After the failed attempt in 3rd year highschool to set this group up, we wanted to try again in 6th year when we now have more say.
At a group meeting of a voluntary group i'm in we had a speaker from an LGBT group and she prompted discussion from other people there where they talked about their schools support systems for LGBT kids. Now this, for me and my friend, who are the only ones in the group from our school were totally shocked. Other schools acknowledge and have specific support for LGBT kids and we don't. It was depressing. We both left feeling pretty down and very angry.
Our school is a catholic school and the schools that had the support systems were not. That's the key difference. I remember the speaker mentioning something about catholic schools that they are somehow allowed to ignore lgbt matters? even though this violates a protected characteristic? but I'm struggling to find info on that.
At this point I knew I had to do something about it. I know
that there are several lgbt+ kids within my school, I know a huge amount of them too and though we are in our final year, people starting highschool need that support. The age you start highschool is probably when a good amount of kids start to think about dating etc, and our school is terrible enough with the fact our sex education only teaches us about how a zygote is formed, not about safe sex and consent or relationships. We've only ever been told the bad things other times. Sexually transmitted infections and how abstinence is better. But that's another issue.
So today we had our assembly for signups for prom committee and other things, and I thought this would be the perfect time to mention the GSA to our head of year. So i'm bricking it. Whole way throughout them talking about the other clubs I am shitting
myself because I hate having to talk to teachers and also I don't want this thrown back in my face. So it gets to the end and a couple friends stay back with me which I am so grateful for.
I approached the teacher who enthusiastically responded to my first sentence. 'can I talk to you about forming a club?' and then I launched into talking about the GSA and our lack of support and so on. It seemed to be accepted as a concept, but it was certainly danced around. I'll bulletpoint the general summary of what I got back.
- It's not inclusive to just have a specifically LGBT group as opposed to an overall support group for all.
This was the biggest takeaway from the discussion. It is so????? I want an LGBT group and now I'm not being inclusive?? wHAT??? If people, e.g, disabled like she cited want a support group they need to raise that concern also. I can't speak on behalf of their school experiences and they need to come forward and raise those issues with teachers or other students too.
- In response to saying I hear homophobic language in school -> that counts as bullying which is done through another group.
Yes, it does. However I'ts not my only point for wanting a group, I don't want a group because of bullying only. I want a group to educate allies, educate lgbt+, let them have a safe space to be open and meet other people, etc. It is most definitely not just a bullying issue I want to tackle.
- We can't allow these issues to go to students, they need to go to guidance teachers if they have problems.

- Given material -
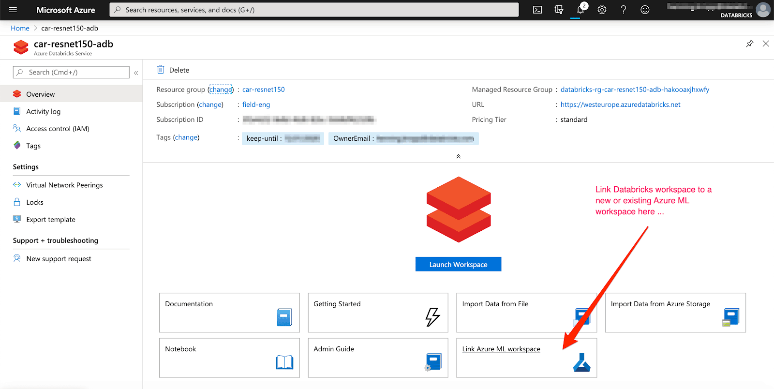Focus the global resource search box
Screen dimensions: 774x389
point(314,10)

- Directions -
a. According to the account, what is the key difference between the writer's school and the schools that had support systems for LGBT students?
b. Summarize the account in two sentences.
c. Reproduce the passage of the account from "This was the" to "through another group.".
Rely on the account alone, not on the listing.

- Completed exercise -
a. The writer's school is Catholic, and the schools with support systems were not.

b. At a voluntary group meeting, the writer learned that other schools have support for LGBT students while their own Catholic school does not, so they decided to propose a GSA. When they raised it with their head of year after an assembly, the teacher accepted the concept but argued that an LGBT-specific group was not inclusive, that homophobic language is bullying handled by another group, and that such issues must go to guidance teachers rather than students.

c.
This was the biggest takeaway from the discussion. It is so????? I want an LGBT group and now I'm not being inclusive?? wHAT??? If people, e.g, disabled like she cited want a support group they need to raise that concern also. I can't speak on behalf of their school experiences and they need to come forward and raise those issues with teachers or other students too.
- In response to saying I hear homophobic language in school -> that counts as bullying which is done through another group.